◆ JOB ◆
Answer these questions using the forum thread about the Barcelona '92 anniversary below:
(a) What bow model does JovenPadaguan say he read was used for the shot?
(b) What does jeffw call the event in his post?
(c) According to TheBowyer, in which plant and in which city was the bow built?

# Barcelona'92 15th anniversary event TODAY



## tacoben (Jun 24, 2004)

Yes, that was a fantastic shot! If you are able to get footate of the re-enactment, please post it. BTW, that was one of the best summer olympics ever that I can recall. I read somewhere that he used a Martin Bow?


----------



## JovenPadaguan (Dec 6, 2004)

tacoben said:


> Yes, that was a fantastic shot! If you are able to get footate of the re-enactment, please post it. BTW, that was one of the best summer olympics ever that I can recall. I read somewhere that he used a Martin Bow?


I have read the bow was a Martin Mamba.

Enjoy the videos
http://www.elpais.com/articulo/depo...e/ceremonia/elpepudep/20070726elpepudep_1/Tes
http://videos.abc.es/informaciondecontenido.php?con=1543


I also posted this in other AT sections to share that magic moment
http://www.archerytalk.com/vb/showthread.php?t=530204
http://www.archerytalk.com/vb/showthread.php?t=530202


----------



## dbracer (May 20, 2005)

JovenPadaguan said:


> I have read the bow was a Martin Mamba.
> 
> Enjoy the videos
> http://www.elpais.com/articulo/depo...e/ceremonia/elpepudep/20070726elpepudep_1/Tes
> ...


Thank you Joven.

Respectfully,
dbracer


----------



## jeffw (Dec 7, 2004)

Greatest Olympic Torch lighting ever!!!


----------



## ghoster808 (Jun 29, 2007)

that was cool.... never get tired of seeing that shot!!


----------



## archeryhistory (May 20, 2002)

ttt


----------



## JovenPadaguan (Dec 6, 2004)

So great to revive this thread :thumbs_up

Here you can see the moment
http://youtu.be/Uz4JjFUcpGs?t=5m35s

And here is a very recent interview. It's in spanish, but you probably can translate it easily with a web tool
http://sociedad.elpais.com/sociedad/2013/09/04/actualidad/1378315852_468640.html


----------



## TheBowyer (Sep 23, 2013)

for a fact the org shot was made with a martin mamba recurve it was built in the martin damon howatt plant in yakima wa state we had a nice print in the front office


----------

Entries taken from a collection
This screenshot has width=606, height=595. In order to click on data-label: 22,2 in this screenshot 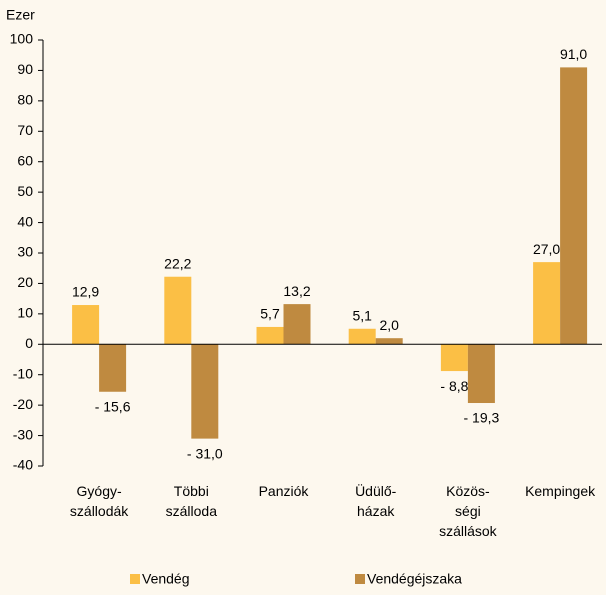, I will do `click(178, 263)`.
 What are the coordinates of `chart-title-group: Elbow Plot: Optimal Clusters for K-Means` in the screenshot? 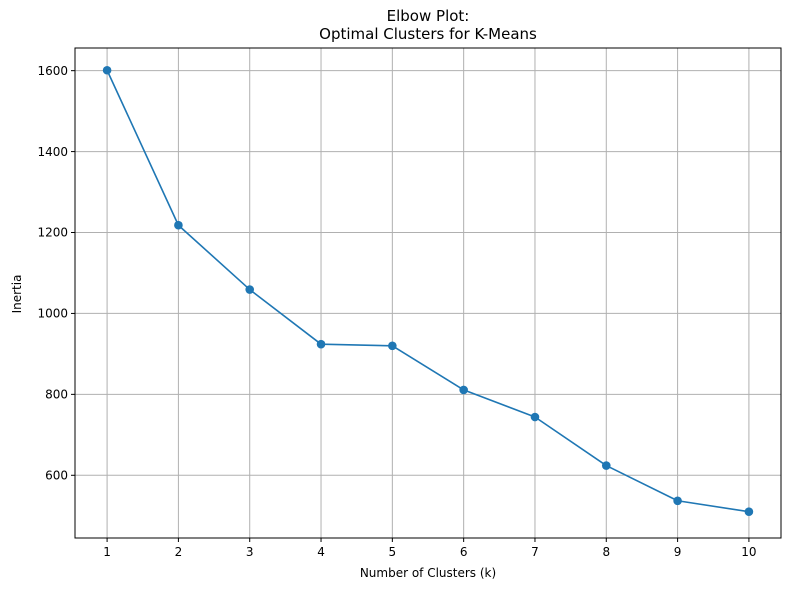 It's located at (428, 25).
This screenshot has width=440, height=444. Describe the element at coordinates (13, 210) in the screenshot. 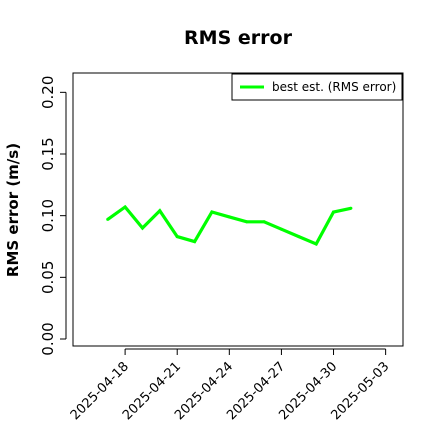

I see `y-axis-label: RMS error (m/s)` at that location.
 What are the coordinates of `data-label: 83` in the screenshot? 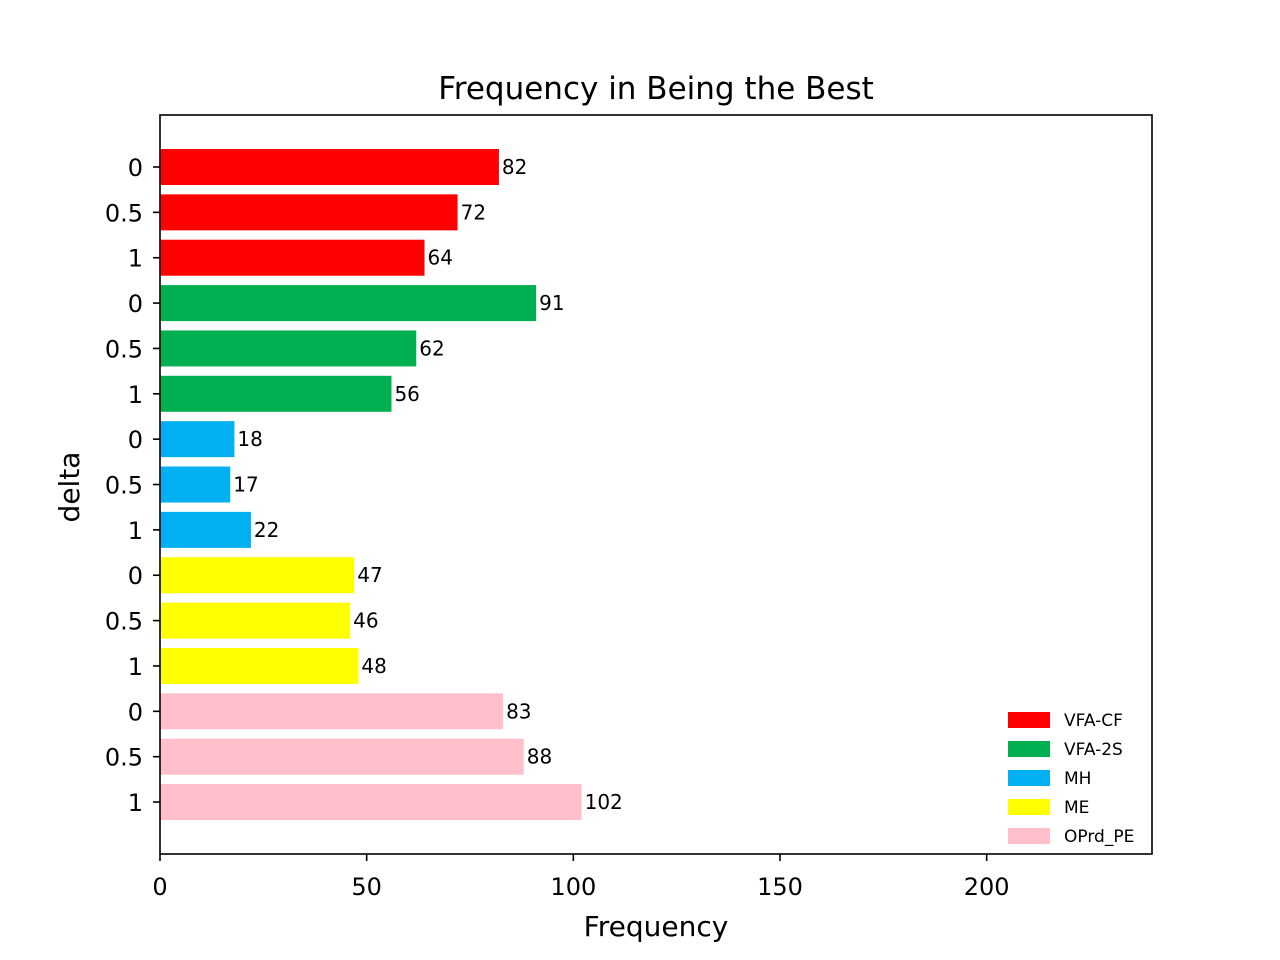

◆ TASK SOLUTION ◆
(a) A Martin Mamba.
(b) The "Greatest Olympic Torch lighting ever."
(c) The Martin Damon Howatt plant in Yakima, Washington state.